▶ [연습 과제]: 아래 데이터 전체에서 "Viewport" 부분을 "Window" 표현으로 바꿔서 모든 줄을 다시 적어 주세요. 나머지는 하나도 고치지 마세요.

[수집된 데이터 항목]

·····

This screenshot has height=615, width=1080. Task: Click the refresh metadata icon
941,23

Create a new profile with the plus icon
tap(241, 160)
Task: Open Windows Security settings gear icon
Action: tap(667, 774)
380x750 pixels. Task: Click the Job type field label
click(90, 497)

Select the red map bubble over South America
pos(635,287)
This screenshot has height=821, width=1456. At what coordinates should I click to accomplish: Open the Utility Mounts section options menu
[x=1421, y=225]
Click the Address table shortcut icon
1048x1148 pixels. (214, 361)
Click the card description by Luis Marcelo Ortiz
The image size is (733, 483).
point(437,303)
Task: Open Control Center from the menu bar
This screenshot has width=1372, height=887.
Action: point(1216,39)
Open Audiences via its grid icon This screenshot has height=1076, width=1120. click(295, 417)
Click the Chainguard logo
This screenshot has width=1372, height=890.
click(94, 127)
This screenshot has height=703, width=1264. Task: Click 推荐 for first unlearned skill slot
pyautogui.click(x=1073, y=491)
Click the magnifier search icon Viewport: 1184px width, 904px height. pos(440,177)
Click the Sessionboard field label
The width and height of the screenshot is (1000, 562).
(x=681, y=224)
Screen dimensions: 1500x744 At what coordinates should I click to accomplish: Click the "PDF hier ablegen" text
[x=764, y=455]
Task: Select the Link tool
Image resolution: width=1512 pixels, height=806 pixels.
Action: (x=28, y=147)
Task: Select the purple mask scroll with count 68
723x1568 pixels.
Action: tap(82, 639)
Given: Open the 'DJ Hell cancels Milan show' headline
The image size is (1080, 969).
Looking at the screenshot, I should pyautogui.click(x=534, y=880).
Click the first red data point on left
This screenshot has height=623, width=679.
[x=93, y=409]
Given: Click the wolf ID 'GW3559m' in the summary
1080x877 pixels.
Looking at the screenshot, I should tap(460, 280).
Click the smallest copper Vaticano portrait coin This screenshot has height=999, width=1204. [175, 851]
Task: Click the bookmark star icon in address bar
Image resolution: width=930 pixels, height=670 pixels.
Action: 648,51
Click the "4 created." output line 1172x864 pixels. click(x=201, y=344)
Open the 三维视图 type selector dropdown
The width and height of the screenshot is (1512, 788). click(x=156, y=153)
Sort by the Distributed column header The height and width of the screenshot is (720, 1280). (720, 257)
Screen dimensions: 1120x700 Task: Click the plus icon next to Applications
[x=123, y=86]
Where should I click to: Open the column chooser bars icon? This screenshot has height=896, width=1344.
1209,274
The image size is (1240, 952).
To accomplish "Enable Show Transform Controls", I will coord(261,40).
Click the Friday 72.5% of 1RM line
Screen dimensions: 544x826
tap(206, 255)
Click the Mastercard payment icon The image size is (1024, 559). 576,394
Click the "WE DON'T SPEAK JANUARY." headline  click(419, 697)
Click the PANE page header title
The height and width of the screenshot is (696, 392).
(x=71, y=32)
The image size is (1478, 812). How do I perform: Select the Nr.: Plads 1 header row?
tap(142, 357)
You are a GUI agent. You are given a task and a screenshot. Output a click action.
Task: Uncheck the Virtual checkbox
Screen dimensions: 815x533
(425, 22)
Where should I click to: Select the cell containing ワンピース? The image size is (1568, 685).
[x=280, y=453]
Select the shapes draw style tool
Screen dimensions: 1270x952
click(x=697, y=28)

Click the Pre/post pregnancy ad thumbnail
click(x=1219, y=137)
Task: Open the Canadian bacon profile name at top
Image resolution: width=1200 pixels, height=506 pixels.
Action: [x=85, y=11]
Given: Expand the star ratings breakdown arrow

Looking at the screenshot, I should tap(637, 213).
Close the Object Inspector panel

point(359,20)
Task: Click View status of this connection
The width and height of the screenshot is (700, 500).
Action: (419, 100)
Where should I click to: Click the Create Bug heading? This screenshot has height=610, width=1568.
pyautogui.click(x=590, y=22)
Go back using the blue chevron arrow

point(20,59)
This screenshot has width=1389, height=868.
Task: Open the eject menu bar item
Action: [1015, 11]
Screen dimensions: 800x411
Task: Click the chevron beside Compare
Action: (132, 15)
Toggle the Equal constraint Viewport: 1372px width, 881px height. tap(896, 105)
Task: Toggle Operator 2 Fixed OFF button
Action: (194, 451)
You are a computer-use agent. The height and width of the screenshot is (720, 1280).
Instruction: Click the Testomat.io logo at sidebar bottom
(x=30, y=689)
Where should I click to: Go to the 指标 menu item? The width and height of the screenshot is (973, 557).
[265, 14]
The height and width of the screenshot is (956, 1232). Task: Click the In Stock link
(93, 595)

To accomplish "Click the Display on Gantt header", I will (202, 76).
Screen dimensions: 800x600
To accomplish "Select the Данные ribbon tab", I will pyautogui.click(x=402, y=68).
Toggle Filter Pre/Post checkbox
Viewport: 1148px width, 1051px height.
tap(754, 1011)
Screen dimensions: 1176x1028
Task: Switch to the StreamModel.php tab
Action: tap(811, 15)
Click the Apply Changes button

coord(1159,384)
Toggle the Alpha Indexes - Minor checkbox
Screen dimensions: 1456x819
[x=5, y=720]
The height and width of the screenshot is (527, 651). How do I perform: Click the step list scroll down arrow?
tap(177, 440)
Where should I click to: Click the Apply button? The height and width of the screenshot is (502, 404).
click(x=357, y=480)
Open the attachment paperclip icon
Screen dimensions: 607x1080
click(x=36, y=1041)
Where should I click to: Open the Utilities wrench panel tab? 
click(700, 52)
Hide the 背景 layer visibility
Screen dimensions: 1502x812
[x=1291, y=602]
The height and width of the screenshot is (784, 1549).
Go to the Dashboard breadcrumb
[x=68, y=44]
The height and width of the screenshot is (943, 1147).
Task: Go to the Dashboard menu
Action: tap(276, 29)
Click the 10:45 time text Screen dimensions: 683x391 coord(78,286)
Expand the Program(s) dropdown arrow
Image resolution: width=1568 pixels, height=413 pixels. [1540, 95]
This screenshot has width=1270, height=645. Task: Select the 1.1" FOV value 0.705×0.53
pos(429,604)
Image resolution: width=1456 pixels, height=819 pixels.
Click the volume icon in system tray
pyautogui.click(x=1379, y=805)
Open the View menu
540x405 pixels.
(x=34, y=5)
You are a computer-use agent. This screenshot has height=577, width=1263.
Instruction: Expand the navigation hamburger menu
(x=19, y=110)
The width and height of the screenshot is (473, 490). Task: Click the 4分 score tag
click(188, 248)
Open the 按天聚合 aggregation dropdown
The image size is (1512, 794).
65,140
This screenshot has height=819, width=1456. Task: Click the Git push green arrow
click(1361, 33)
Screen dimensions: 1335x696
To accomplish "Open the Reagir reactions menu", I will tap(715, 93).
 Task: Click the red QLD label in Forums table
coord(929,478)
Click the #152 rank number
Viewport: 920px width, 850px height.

·····

▶ [연습 풀이]:
This screenshot has height=615, width=1080. Task: Click the refresh metadata icon
941,23

Create a new profile with the plus icon
tap(241, 160)
Task: Open Windows Security settings gear icon
Action: tap(667, 774)
380x750 pixels. Task: Click the Job type field label
click(90, 497)

Select the red map bubble over South America
pos(635,287)
This screenshot has height=821, width=1456. At what coordinates should I click to accomplish: Open the Utility Mounts section options menu
[x=1421, y=225]
Click the Address table shortcut icon
1048x1148 pixels. (214, 361)
Click the card description by Luis Marcelo Ortiz
The image size is (733, 483).
point(437,303)
Task: Open Control Center from the menu bar
This screenshot has width=1372, height=887.
Action: point(1216,39)
Open Audiences via its grid icon This screenshot has height=1076, width=1120. click(295, 417)
Click the Chainguard logo
This screenshot has width=1372, height=890.
click(94, 127)
This screenshot has height=703, width=1264. Task: Click 推荐 for first unlearned skill slot
pyautogui.click(x=1073, y=491)
Click the magnifier search icon Window: 1184px width, 904px height. pos(440,177)
Click the Sessionboard field label
The width and height of the screenshot is (1000, 562).
(x=681, y=224)
Screen dimensions: 1500x744 At what coordinates should I click to accomplish: Click the "PDF hier ablegen" text
[x=764, y=455]
Task: Select the Link tool
Image resolution: width=1512 pixels, height=806 pixels.
Action: (x=28, y=147)
Task: Select the purple mask scroll with count 68
723x1568 pixels.
Action: tap(82, 639)
Given: Open the 'DJ Hell cancels Milan show' headline
The image size is (1080, 969).
Looking at the screenshot, I should pyautogui.click(x=534, y=880).
Click the first red data point on left
This screenshot has height=623, width=679.
[x=93, y=409]
Given: Click the wolf ID 'GW3559m' in the summary
1080x877 pixels.
Looking at the screenshot, I should tap(460, 280).
Click the smallest copper Vaticano portrait coin This screenshot has height=999, width=1204. [175, 851]
Task: Click the bookmark star icon in address bar
Image resolution: width=930 pixels, height=670 pixels.
Action: 648,51
Click the "4 created." output line 1172x864 pixels. click(x=201, y=344)
Open the 三维视图 type selector dropdown
The width and height of the screenshot is (1512, 788). click(x=156, y=153)
Sort by the Distributed column header The height and width of the screenshot is (720, 1280). (720, 257)
Screen dimensions: 1120x700 Task: Click the plus icon next to Applications
[x=123, y=86]
Where should I click to: Open the column chooser bars icon? This screenshot has height=896, width=1344.
1209,274
The image size is (1240, 952).
To accomplish "Enable Show Transform Controls", I will coord(261,40).
Click the Friday 72.5% of 1RM line
Screen dimensions: 544x826
tap(206, 255)
Click the Mastercard payment icon The image size is (1024, 559). 576,394
Click the "WE DON'T SPEAK JANUARY." headline  click(419, 697)
Click the PANE page header title
The height and width of the screenshot is (696, 392).
(x=71, y=32)
The image size is (1478, 812). How do I perform: Select the Nr.: Plads 1 header row?
tap(142, 357)
You are a GUI agent. You are given a task and a screenshot. Output a click action.
Task: Uncheck the Virtual checkbox
Screen dimensions: 815x533
(425, 22)
Where should I click to: Select the cell containing ワンピース? The image size is (1568, 685).
[x=280, y=453]
Select the shapes draw style tool
Screen dimensions: 1270x952
click(x=697, y=28)

Click the Pre/post pregnancy ad thumbnail
click(x=1219, y=137)
Task: Open the Canadian bacon profile name at top
Image resolution: width=1200 pixels, height=506 pixels.
Action: [x=85, y=11]
Given: Expand the star ratings breakdown arrow

Looking at the screenshot, I should tap(637, 213).
Close the Object Inspector panel

point(359,20)
Task: Click View status of this connection
The width and height of the screenshot is (700, 500).
Action: (419, 100)
Where should I click to: Click the Create Bug heading? This screenshot has height=610, width=1568.
pyautogui.click(x=590, y=22)
Go back using the blue chevron arrow

point(20,59)
This screenshot has width=1389, height=868.
Task: Open the eject menu bar item
Action: [1015, 11]
Screen dimensions: 800x411
Task: Click the chevron beside Compare
Action: (132, 15)
Toggle the Equal constraint Window: 1372px width, 881px height. tap(896, 105)
Task: Toggle Operator 2 Fixed OFF button
Action: (194, 451)
You are a computer-use agent. The height and width of the screenshot is (720, 1280).
Instruction: Click the Testomat.io logo at sidebar bottom
(x=30, y=689)
Where should I click to: Go to the 指标 menu item? The width and height of the screenshot is (973, 557).
[265, 14]
The height and width of the screenshot is (956, 1232). Task: Click the In Stock link
(93, 595)

To accomplish "Click the Display on Gantt header", I will (202, 76).
Screen dimensions: 800x600
To accomplish "Select the Данные ribbon tab", I will pyautogui.click(x=402, y=68).
Toggle Filter Pre/Post checkbox
Window: 1148px width, 1051px height.
tap(754, 1011)
Screen dimensions: 1176x1028
Task: Switch to the StreamModel.php tab
Action: tap(811, 15)
Click the Apply Changes button

coord(1159,384)
Toggle the Alpha Indexes - Minor checkbox
Screen dimensions: 1456x819
[x=5, y=720]
The height and width of the screenshot is (527, 651). How do I perform: Click the step list scroll down arrow?
tap(177, 440)
Where should I click to: Click the Apply button? The height and width of the screenshot is (502, 404).
click(x=357, y=480)
Open the attachment paperclip icon
Screen dimensions: 607x1080
click(x=36, y=1041)
Where should I click to: Open the Utilities wrench panel tab? 
click(700, 52)
Hide the 背景 layer visibility
Screen dimensions: 1502x812
[x=1291, y=602]
The height and width of the screenshot is (784, 1549).
Go to the Dashboard breadcrumb
[x=68, y=44]
The height and width of the screenshot is (943, 1147).
Task: Go to the Dashboard menu
Action: tap(276, 29)
Click the 10:45 time text Screen dimensions: 683x391 coord(78,286)
Expand the Program(s) dropdown arrow
Image resolution: width=1568 pixels, height=413 pixels. [1540, 95]
This screenshot has width=1270, height=645. Task: Select the 1.1" FOV value 0.705×0.53
pos(429,604)
Image resolution: width=1456 pixels, height=819 pixels.
Click the volume icon in system tray
pyautogui.click(x=1379, y=805)
Open the View menu
540x405 pixels.
(x=34, y=5)
You are a computer-use agent. This screenshot has height=577, width=1263.
Instruction: Expand the navigation hamburger menu
(x=19, y=110)
The width and height of the screenshot is (473, 490). Task: Click the 4分 score tag
click(188, 248)
Open the 按天聚合 aggregation dropdown
The image size is (1512, 794).
65,140
This screenshot has height=819, width=1456. Task: Click the Git push green arrow
click(1361, 33)
Screen dimensions: 1335x696
To accomplish "Open the Reagir reactions menu", I will tap(715, 93).
 Task: Click the red QLD label in Forums table
coord(929,478)
Click the #152 rank number
Window: 920px width, 850px height.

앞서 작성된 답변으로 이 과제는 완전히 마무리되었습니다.